→ **WHAT YOU HAVE TO DO**: In the pull request below, what is the name of the new method added to SystemTestsCommon?

→ **DOCUMENT EXCERPT**:

Allow extending baseline phase by samsrabin · Pull Request #4951 · ESMCI/cime

samsrabin · 2026-03-20T21:07:02Z

Description

Adds a new SystemTestsCommon method, additional_baseline_generation(), which the user can implement to perform extra operations during baseline generation. For example:

The user might have performed postprocessing during RUN that generated files to be included in the baseline.
The user might want to copy all files from a certain history tape, not just the last one.

I also changed it so that the GENERATE_BASELINE status isn't marked as succeeding or failing until after logs are copied (and now also after additional_baseline_generation()).

I have used this code in development and it seems to work. ~~However, I haven't begun to think about adding CIME tests.~~ Some CIME unit tests have now been added.

Checklist

My code follows the style guidelines of this project (black formatting)
I have performed a self-review of my own code
My changes generate no new warnings
I have added tests that exercise my feature/fix and existing tests continue to pass
I have commented my code, particularly in hard-to-understand areas
I have made corresponding additions and changes to the documentation

… logs.

…baseline_phase() method.

codecov · 2026-03-20T21:38:16Z

Codecov Report

✅ All modified and coverable lines are covered by tests.
✅ Project coverage is 28.29%. Comparing base (82493b1) to head (824243a).
⚠️ Report is 169 commits behind head on master.

(Stored items)

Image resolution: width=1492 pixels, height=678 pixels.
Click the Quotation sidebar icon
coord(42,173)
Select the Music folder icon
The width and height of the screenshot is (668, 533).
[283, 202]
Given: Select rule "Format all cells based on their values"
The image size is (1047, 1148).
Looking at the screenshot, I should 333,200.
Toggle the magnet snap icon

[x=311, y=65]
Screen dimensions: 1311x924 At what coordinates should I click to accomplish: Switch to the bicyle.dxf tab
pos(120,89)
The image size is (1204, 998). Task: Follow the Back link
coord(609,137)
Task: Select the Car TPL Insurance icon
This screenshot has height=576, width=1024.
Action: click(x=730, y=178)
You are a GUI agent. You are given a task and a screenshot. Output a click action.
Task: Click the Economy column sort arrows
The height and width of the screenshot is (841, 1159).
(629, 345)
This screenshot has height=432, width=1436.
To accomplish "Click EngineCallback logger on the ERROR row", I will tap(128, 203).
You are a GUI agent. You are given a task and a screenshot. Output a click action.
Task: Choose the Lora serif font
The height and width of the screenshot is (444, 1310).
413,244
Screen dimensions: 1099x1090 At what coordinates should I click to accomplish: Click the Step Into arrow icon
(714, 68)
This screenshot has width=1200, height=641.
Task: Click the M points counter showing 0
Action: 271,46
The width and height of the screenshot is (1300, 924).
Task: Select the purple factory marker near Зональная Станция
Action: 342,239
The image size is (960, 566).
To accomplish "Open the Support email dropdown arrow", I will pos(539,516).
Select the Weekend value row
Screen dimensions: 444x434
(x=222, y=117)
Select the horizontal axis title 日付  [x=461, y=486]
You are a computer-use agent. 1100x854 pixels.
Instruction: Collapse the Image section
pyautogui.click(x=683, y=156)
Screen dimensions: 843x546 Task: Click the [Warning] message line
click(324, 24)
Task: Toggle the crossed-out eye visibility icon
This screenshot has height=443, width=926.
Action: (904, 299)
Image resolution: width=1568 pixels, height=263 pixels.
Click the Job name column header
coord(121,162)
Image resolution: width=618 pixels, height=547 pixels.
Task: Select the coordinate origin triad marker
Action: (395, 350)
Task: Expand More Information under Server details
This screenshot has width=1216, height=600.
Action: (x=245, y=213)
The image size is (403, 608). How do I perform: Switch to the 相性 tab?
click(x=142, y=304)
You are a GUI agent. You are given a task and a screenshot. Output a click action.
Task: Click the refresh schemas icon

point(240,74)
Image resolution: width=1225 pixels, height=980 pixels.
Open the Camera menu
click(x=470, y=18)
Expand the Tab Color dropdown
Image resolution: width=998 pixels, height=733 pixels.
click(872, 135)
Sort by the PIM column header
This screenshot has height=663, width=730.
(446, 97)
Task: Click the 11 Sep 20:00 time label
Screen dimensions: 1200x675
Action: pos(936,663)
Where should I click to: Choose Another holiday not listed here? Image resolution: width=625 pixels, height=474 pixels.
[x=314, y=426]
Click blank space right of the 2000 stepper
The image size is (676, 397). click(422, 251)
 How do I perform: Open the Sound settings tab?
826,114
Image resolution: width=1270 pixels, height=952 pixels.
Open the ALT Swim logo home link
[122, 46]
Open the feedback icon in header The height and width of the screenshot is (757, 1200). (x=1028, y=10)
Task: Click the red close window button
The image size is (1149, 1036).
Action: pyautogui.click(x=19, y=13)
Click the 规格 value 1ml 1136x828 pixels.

→ **WRITTEN ANSWER**: additional_baseline_generation()